I don’t know much about Mountain Goats. I’m sure there is plenty of published information that could get me past the learning curve. But, I think I prefer the mystery.
I’ve shared mountains with goats on lots of occasions. When you decide to chase birds in high places, summits with goats happen.
Once in Nevada when I was hunting with Wyatt the retriever, we climbed over a saddle and came face-to-face with a small herd of goats at a distance of around 50 yards. At the time, Wyatt had never seen a goat, it was his first encounter. He was curious, not in a nefarious way. Despite my explanation that we don’t hunt those, he decided he still wanted a closer look and began ambling their direction. The goats, without the slightest look of distress or added pace, strolled to the nearest cliff and walked straight up. Whatever their opinion of Wyatt, they had full confidence he couldn’t follow them. And they were right. I walked to the base of the cliff to get a better perspective and just the first ledge where one could conceive getting any kind of footing was well over my head.
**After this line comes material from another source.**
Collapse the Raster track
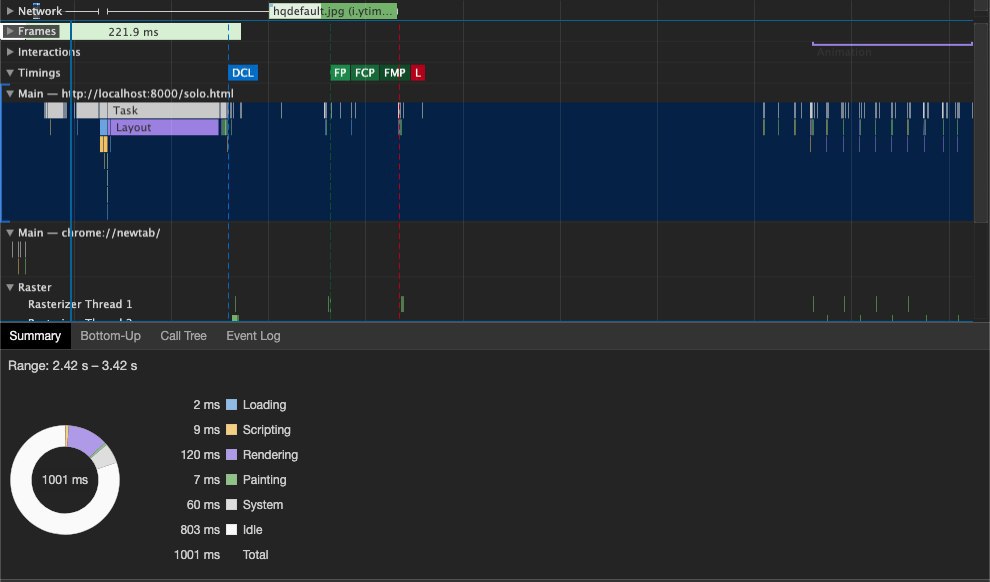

The goats shot an occasional, indifferent glance our direction as they effortlessly climbed to quieter ground.
I sat Wyatt down and had an additional discussion about leaving goats alone. That may sound silly but he never approached another. He always gives me a quick look when we run across four-legged animals to make sure the rules haven’t changed. I just shake my head and wave him a different direction.
Billys look big — it may be the shape of their body with the hulking shoulders, broad chest and Popeye forearms. They don’t look menacing but appear capable, like a bouncer at a deserted bar.
On this trip to Colorado the dogs and I hiked well above tree line on an overcast day. We accidentally snuck up on a nanny and kid, maybe 100’ below us. I pulled Ida back to heel, she’s young and her goat encounters are limited. If we were goat predators, these two were in a precarious position. But they just casually rose, seemed to stretch and then edge over the crest. I couldn’t see exactly where they were headed, but I was hoping to get a closer look. I directed the dogs on a big loop downhill plotting an intersection with the goats’ course. I kept looking back at the face as we descended. Finally I saw them, perched on a precipice where only goats can cling. The kid seemed a little interested in our passing, but the nanny paid no mind.
A goat’s direction of travel never seems influenced by terrain. I don’t think goats have any concept of a place they can’t reach. They’ve grown so generationally accustomed to their jagged surroundings that they no longer see obstacles.
I admire that goatly confidence and look forward to more run-ins.
Nobody really knows what goats think about hills. But I think it’s something worth contemplating.